Teaching Artists create incredible results in their communities, despite the massive challenges they have to overcome in their work everyday. Even if they aren’t being underpaid or underemployed, they have to figure out how to survive without benefits, employer-sponsored retirement plans, or employer supported professional development. Yet, despite all of these challenges, there are around 93,000 teaching artists across the U.S. making their communities more vibrant, creative and equitable. Why do they do it?

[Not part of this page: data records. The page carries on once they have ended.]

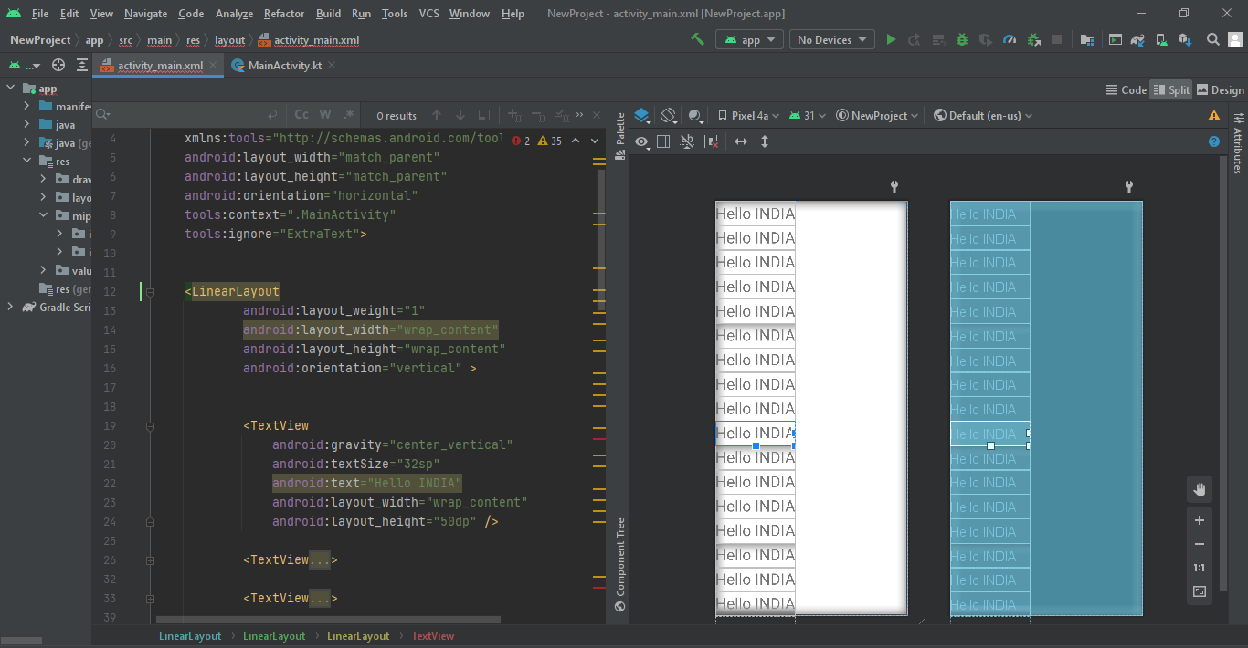Select the design surface layers icon

point(641,116)
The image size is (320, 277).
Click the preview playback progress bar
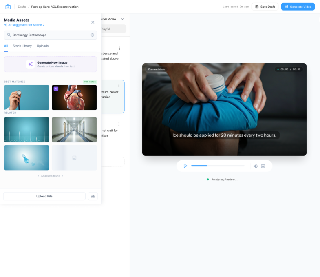(218, 166)

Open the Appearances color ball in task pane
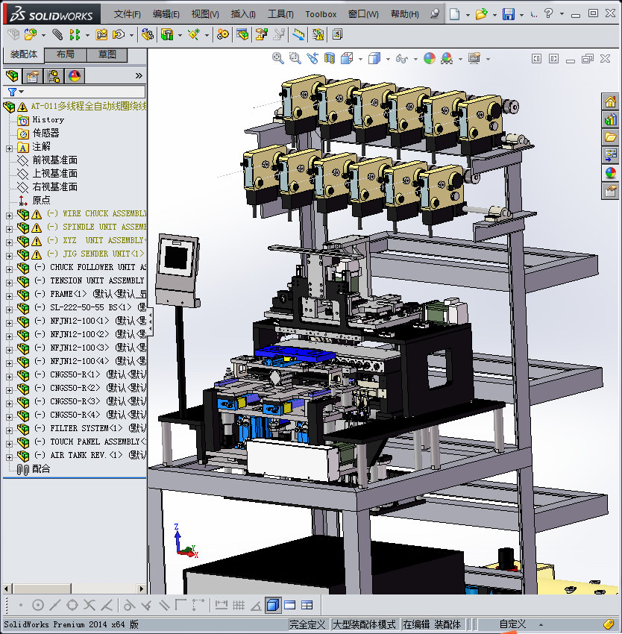click(x=611, y=173)
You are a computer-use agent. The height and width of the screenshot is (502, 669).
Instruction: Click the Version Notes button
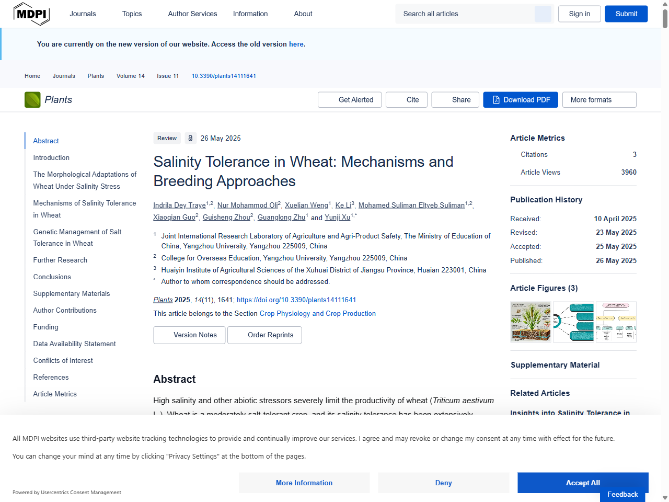(189, 335)
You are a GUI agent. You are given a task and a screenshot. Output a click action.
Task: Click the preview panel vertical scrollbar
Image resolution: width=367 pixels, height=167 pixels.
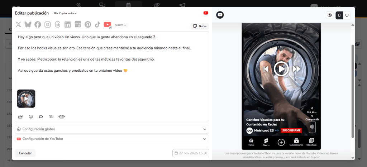coord(353,90)
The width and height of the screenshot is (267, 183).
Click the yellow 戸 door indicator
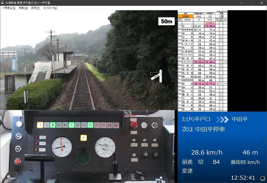[x=83, y=138]
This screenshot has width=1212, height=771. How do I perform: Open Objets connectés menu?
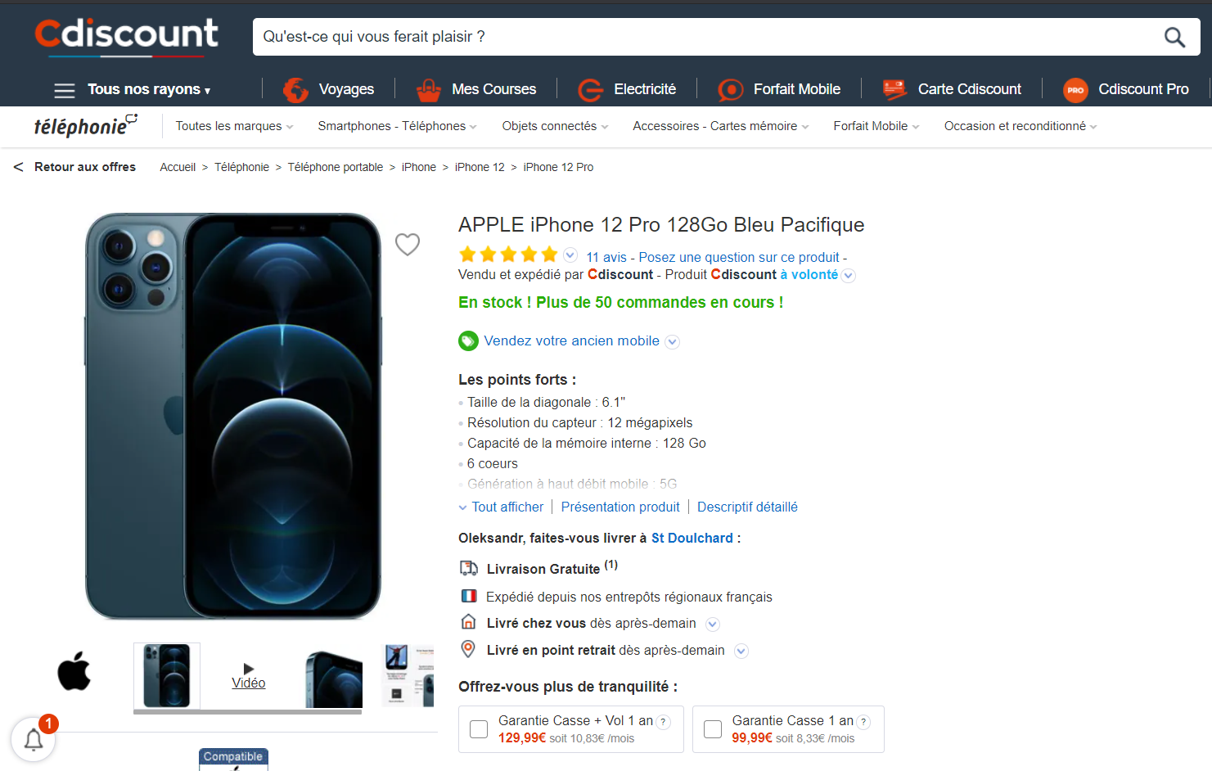point(555,126)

For many teaching artists, the answer you will get will involve some sense of civic duty. Many teaching artists say “I see injustice in the world, and I want to make things better.” In the last issue of the TAG Quarterly Magazine, you heard from teaching artists like Shontina Vernon and Nate Herth about how they see their work as part of a social justice practice. Great teaching artistry goes beyond fulfilling curriculum requirements. Great teaching artistry allows communities to heal, to reflect and explore, to express ourselves as individuals and to create new narratives for the future. Social justice is at the center of this work.
Because of this, it is no surprise to me that when a group of teaching artists gathered last year at the National Guild for Community Arts Education conference in Philadelphia, the project that they wanted to create was a resource center that could serve as a virtual classroom, an online space where teaching artists can contribute knowledge and take away new knowledge so that they can all better incorporate social justice practice into their work.
The result, one year later, is Centering the Work, a virtual spot to seek and share tools related to the social justice components of effective teaching artistry, and the pedagogy of social justice arts education. The workgroup from the conference has kick-started the Center with the resources that they know and love, but the Center is a living space and it is hoped that many new resources will be added in the future as more and more people discover it.